前段噴射を吸気行程で行い、後段噴射を圧縮行程で行えば、前段噴射により燃料のミキシングを促進できる。後段噴射を点火時期の直前に行うことで点火プラグの周囲に火種となるリッチな混合気を形成できる。従って、混合気の成層化をより促進でき、点火時期に、高オクタン価の燃料でのSPCCI燃焼に適した混合気を形成できる。分割噴射を圧縮行程噴射のみとすることで、燃料のミキシングを抑制できる。そして、個々の噴射時期を調整することで、混合気が逆成層化、つまり点火プラグの周囲がリーンになり、ピストンの外周部分がリッチな状態となって、点火時期に、低オクタン価の燃料でのSPCCI燃焼に適した混合気を形成できる。
前記エンジンの制御装置はまた、前記低オクタン価時に、圧縮行程で行われる燃料噴射に関して、その噴射圧を、前記高オクタン価時よりも増大させるエンジン、としてもよい。
圧縮行程噴射では、ミキシング時間がほとんど確保できないので、燃料が多いと、燃料の気化が不十分になってスモークが発生し易い。燃料の噴射圧を増大すれば、燃料の気化を促進できるので、スモークの発生を抑制できる。冷却効果も高まる。逆成層化も促進できる。従って、よりいっそう適切なSPCCI燃焼が実現できる。
前記エンジンの制御装置はまた、前記低オクタン価時に前記エンジンが運転する運転領域が、前記高オクタン価時に前記エンジンが運転する運転領域と同じ領域からなるベース領域とともに、当該ベース領域を高負荷側に拡大したエンリッチ領域を有し、前記圧縮行程噴射制御が、前記エンリッチ領域で実行される、としてもよい。

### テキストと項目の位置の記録

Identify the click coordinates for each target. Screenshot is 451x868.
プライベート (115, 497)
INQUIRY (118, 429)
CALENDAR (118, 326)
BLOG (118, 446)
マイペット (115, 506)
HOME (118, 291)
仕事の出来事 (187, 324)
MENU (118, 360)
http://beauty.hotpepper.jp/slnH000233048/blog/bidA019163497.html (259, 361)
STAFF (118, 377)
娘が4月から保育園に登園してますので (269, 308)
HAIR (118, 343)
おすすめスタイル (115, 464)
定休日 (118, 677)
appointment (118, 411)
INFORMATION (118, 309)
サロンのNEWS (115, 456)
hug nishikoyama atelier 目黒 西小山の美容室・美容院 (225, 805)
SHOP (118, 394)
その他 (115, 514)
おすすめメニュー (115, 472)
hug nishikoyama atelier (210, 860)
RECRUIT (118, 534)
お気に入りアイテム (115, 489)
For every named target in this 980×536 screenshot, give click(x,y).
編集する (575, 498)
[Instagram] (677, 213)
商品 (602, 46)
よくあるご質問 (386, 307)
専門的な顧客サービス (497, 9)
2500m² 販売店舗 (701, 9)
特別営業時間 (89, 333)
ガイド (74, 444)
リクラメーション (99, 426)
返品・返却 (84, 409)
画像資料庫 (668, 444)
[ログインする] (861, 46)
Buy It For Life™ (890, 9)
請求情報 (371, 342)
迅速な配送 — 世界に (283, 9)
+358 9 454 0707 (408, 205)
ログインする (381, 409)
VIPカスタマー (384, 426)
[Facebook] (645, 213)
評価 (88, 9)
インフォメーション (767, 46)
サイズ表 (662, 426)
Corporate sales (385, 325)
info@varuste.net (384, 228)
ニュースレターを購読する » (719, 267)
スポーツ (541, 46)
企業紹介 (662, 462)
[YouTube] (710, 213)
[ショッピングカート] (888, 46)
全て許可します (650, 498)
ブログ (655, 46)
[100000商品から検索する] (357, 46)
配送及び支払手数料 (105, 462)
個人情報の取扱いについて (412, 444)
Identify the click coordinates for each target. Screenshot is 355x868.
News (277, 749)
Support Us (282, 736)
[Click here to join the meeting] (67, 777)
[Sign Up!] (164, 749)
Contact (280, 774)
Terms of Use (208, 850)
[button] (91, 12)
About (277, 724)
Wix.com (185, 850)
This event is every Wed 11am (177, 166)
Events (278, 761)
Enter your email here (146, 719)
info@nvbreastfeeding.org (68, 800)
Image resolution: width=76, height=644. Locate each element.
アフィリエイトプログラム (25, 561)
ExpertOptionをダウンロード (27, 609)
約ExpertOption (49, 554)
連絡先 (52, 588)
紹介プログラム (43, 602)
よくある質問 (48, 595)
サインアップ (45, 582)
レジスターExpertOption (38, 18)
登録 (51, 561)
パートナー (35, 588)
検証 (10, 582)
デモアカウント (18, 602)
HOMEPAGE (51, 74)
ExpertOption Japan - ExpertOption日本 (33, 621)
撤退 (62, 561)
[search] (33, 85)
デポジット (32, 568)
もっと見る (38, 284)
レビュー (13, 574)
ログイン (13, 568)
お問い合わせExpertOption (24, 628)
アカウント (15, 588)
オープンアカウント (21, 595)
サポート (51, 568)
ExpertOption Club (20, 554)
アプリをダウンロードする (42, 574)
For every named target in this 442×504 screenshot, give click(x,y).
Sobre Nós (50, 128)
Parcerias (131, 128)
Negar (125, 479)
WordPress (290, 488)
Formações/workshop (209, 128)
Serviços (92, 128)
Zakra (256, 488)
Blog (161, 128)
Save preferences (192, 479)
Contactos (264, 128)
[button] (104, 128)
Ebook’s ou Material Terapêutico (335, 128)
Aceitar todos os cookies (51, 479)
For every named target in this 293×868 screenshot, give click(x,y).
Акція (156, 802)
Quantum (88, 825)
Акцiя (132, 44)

### 課題の指示 A
記録の最初の行から「娘が4月から保育園に登園してますので (269, 308)」を含む行までを、両端の行も入れて、そのまま繰り返して書いてください。
### 課題の指示 B
エンジンの燃料噴射の制御について書かれた文章の続きを、最後の文のあとから書き進めてください。

### 正しい答え A
Identify the click coordinates for each target. Screenshot is 451x868.
プライベート (115, 497)
INQUIRY (118, 429)
CALENDAR (118, 326)
BLOG (118, 446)
マイペット (115, 506)
HOME (118, 291)
仕事の出来事 (187, 324)
MENU (118, 360)
http://beauty.hotpepper.jp/slnH000233048/blog/bidA019163497.html (259, 361)
STAFF (118, 377)
娘が4月から保育園に登園してますので (269, 308)

### 正しい答え B
すなわち、低オクタン価時でのエンジンの運転領域が、高負荷側に拡大されており、その拡大されたエンリッチ領域で、上述した圧縮行程噴射制御が実行される。従って、エンリッチ領域でエンジンを運転することで、低オクタン価時のSPCCI燃焼でも、スモークの悪化を抑制しながら高負荷に対応できる。
前記エンジンの制御装置はまた、前記エンジンが、前記燃焼室に導入するガスの圧力を高める過給機を更に具備し、前記エンリッチ領域では、前記制御部が、前記燃料の噴射量を前記ベース領域よりも増大させるとともに、前記過給機を作動させて前記燃焼室に導入する空気量を前記ベース領域よりも増大させる、としてもよい。
それにより、エンリッチ領域では、高オクタン価時のエンジンの運転に対応した燃焼条件よりも更に燃料及び空気量の双方が増大するので、低オクタン価時のSPCCI燃焼でも、高オクタン価時での全開負荷と同等のトルクが出力できる。
開示する技術を適用したエンジンの制御装置によれば、オクタン価の異なる燃料が給油できて、良好な運転が実現できるようになる。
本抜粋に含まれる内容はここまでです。